4 minute read | March.25.2019
Consider this: a former employee has just left his or her employer and may have taken trade secrets to a competitor. Can the employer log in to that former employee’s personal social media account to search for potentially incriminating evidence? For most employers, the answer may be “no,” as doing so may be unlawful or at a minimum, may constitute “unclean hands” (a doctrine barring equitable relief when the party seeking the relief has committed misconduct related to the claims at issue) possibly jeopardizing the employer’s trade secret misappropriation (and other claims) against the former employee.
Well, you may be shocked to hear the answer is not necessarily, “no” at least according to a divided panel of the Third Circuit. On February 25, 2019, Third Circuit held in Scherer Design Group v. Ahead Engineering LLC, that the unclean hands doctrine did not bar an employer’s claims against its former employee for inter alia, trade secret misappropriation even though the employer had installed and used software that surreptitiously monitored its former employee’s Facebook activity. The Third Circuit affirmed U.S. District Court for the District New Jersey’s decision granting a preliminary injunction. One must now consider how far an employer can go to protect their trade secrets and when does it cross the line into impermissible conduct.
The dispute arose when defendant Chad Schwartz, a senior director of engineering, left Scherer Design Group (“Scherer”) (an engineering firm specializing in wireless communications), after plans for him to take an ownership interest in the company didn’t materialize. Schwartz had allegedly told Scherer during negotiations that if he was not made an owner in the business, he would start a competing engineering firm. In response, Scherer asked Schwartz to sign a noncompete agreement, and Schwartz declined. Shortly after leaving, Schwartz started two businesses that competed with Scherer — Ahead Engineering LLC and Far Field Telecom LLC — and hired co-defendants Daniel Hernandez, Kyle McGinley, and Ryan Waldron away from Scherer to work at his new companies.
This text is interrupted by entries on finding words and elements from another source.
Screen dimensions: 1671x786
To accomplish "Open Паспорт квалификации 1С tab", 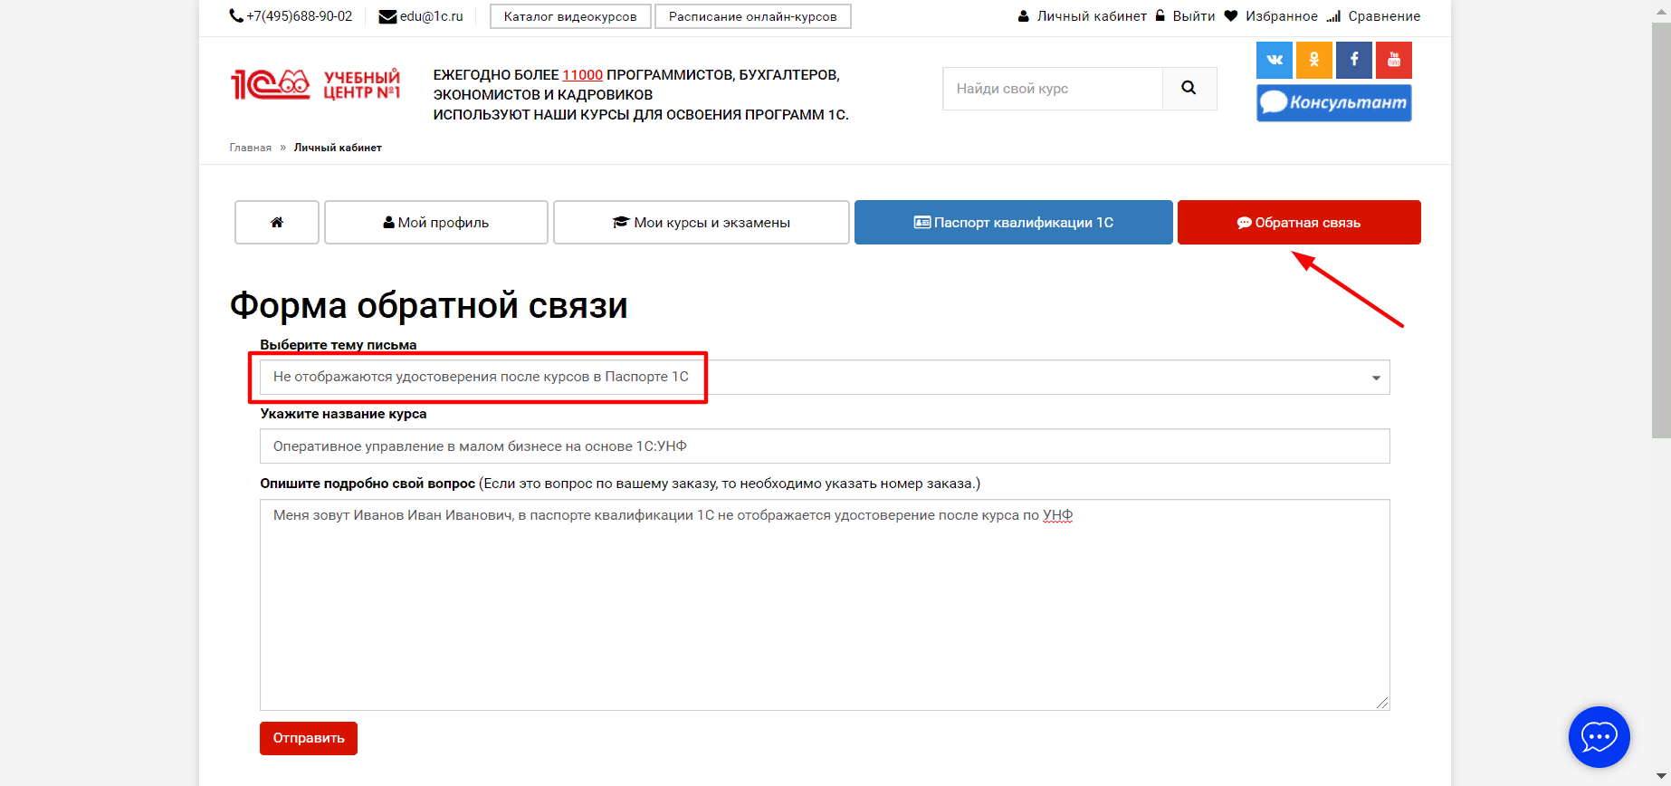I will coord(1013,223).
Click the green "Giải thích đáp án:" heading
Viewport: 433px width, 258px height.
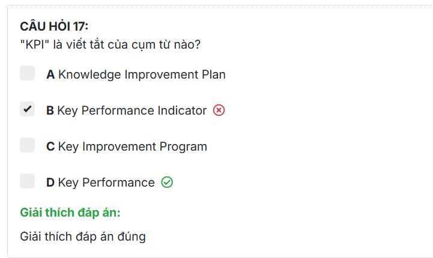tap(71, 212)
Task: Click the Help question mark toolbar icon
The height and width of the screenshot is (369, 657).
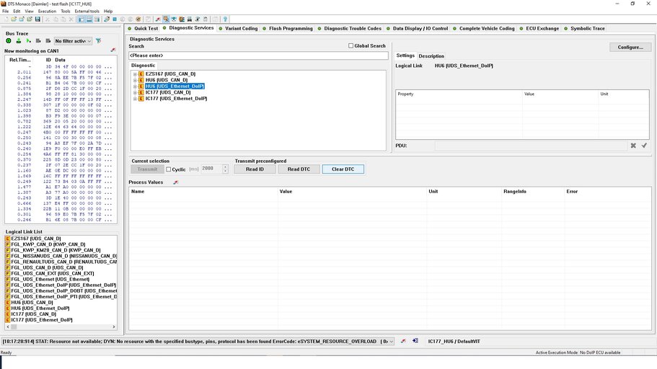Action: click(x=226, y=19)
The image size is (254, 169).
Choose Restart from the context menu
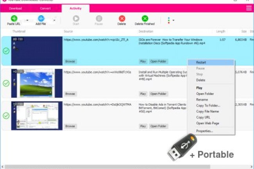(201, 62)
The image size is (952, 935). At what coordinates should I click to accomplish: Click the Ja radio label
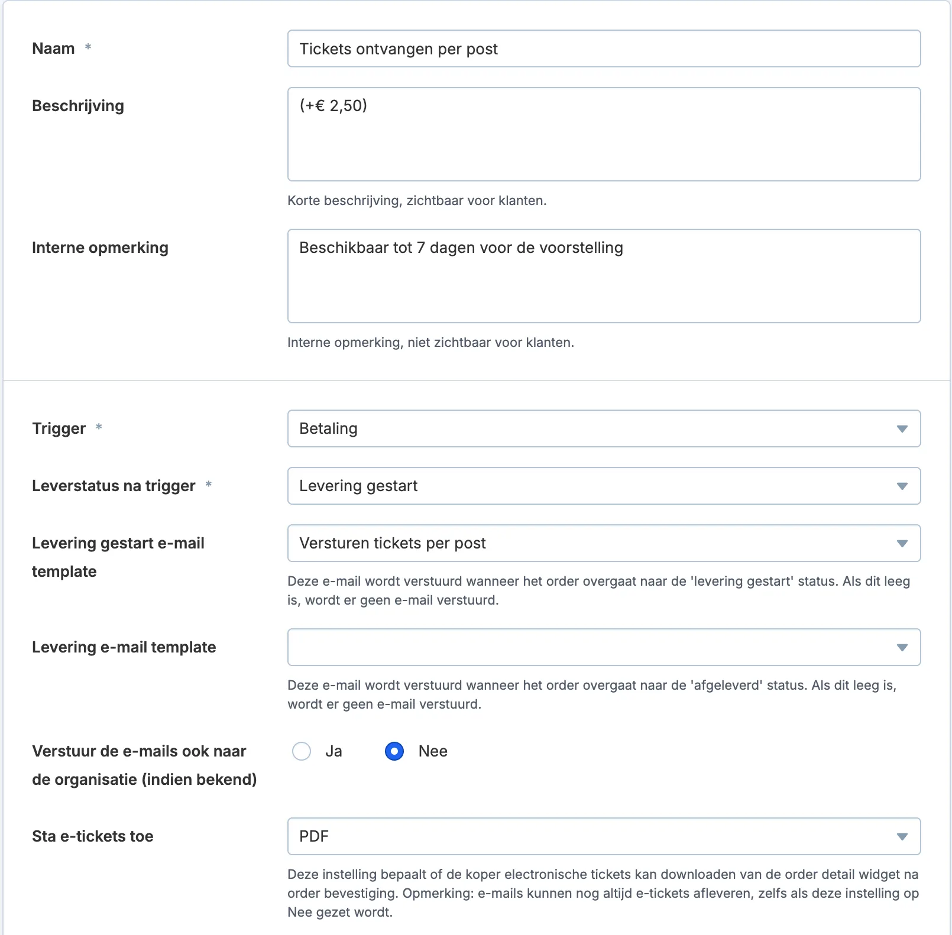tap(333, 751)
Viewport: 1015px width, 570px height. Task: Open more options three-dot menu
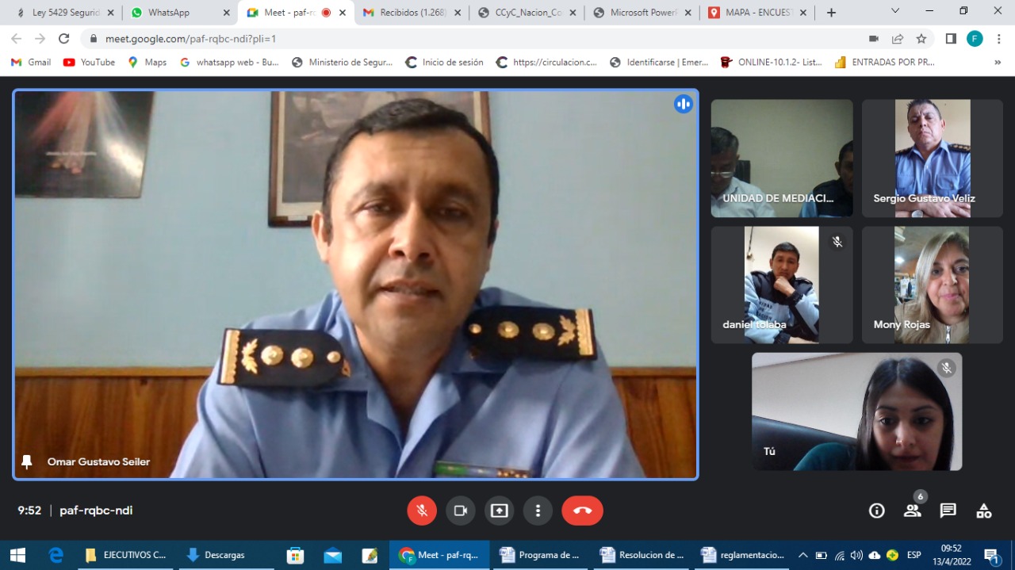click(538, 511)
Following the departure of these employees, Scherer’s network administrator inspected Hernandez’s company-issued laptop and gained access to his Facebook account (according to Scherer) because his Hernandez had left his computer logged into Facebook. The parties disputed whether “whether Hernandez truly logged out of his Facebook account such that it should have been inaccessible to [Scherer’s network administrator].” Notwithstanding, the network administrator then installed software that allowed the company to monitor Hernandez’s Facebook activity without being detected, something the administrator did “very often.” Hernandez’s Facebook activity apparently revealed communications among the defendants concerning their alleged plans to take Scherer’s client information and intellectual property for the benefit of their new endeavor.
Scherer sued, asserting, among other things, claims for trade secret misappropriation under state and federal law. In response to Scherer’s request for a preliminary injunction, the defendants argued that injunctive relief was inappropriate based on the doctrine of unclean hands. Specifically, they argued that Scherer’s conduct had violated Hernandez’s privacy.
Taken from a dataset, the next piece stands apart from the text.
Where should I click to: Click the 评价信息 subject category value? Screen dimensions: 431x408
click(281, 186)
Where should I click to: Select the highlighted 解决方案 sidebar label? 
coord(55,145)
The U.S. District Court for the District of New Jersey disagreed, granting the preliminary injunction against defendants, preventing them from contacting Scherer’s clients. The Third Circuit affirmed. In so doing, the Third Circuit recognized that the party seeking to invoke unclean hands must establish that the opposing party committed an unconscionable act, and that the act is related to the claim upon which equitable relief is sought. It further noted that application of the doctrine to bar injunctive relief was not “automatic or absolute.” Rather, the unclean hands doctrine is just one of the factors a court must consider in deciding whether to grant injunctive relief. Apply that standard here, the Third Circuit held that “on balance” it was not convinced that the unclean hands should bar Scherer’s right to pursue injunctive relief.
The dissent stands in stark contrast to the court’s decision and raises some worthwhile questions regarding privacy for employers to consider. In a vigorous dissent, Judge Ambro cited what he believed was a clear violation of New Jersey privacy law, arguing that Scherer “went on an external fishing expedition rather than merely conducting a review of activity on its own physical assets” and that the district court and the majority failed to take this into account in their unclean hands analysis.
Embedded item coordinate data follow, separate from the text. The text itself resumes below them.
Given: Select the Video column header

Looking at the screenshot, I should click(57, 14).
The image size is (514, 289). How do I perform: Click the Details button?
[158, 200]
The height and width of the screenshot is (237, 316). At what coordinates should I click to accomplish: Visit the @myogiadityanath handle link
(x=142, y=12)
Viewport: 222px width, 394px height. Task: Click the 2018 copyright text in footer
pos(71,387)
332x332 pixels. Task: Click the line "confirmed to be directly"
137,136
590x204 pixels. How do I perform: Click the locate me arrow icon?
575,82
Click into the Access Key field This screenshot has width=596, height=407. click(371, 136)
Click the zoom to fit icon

This is surely not the last time that an employer will avail itself of access to a departing employee’s social media account as an investigative tool in a trade secrets case. And because the law in this area is far from settled, employers may want to treat any arguably personal communications involving current or former employees with extreme caution and should loop in counsel for advice on privacy laws, which vary significantly across jurisdiction.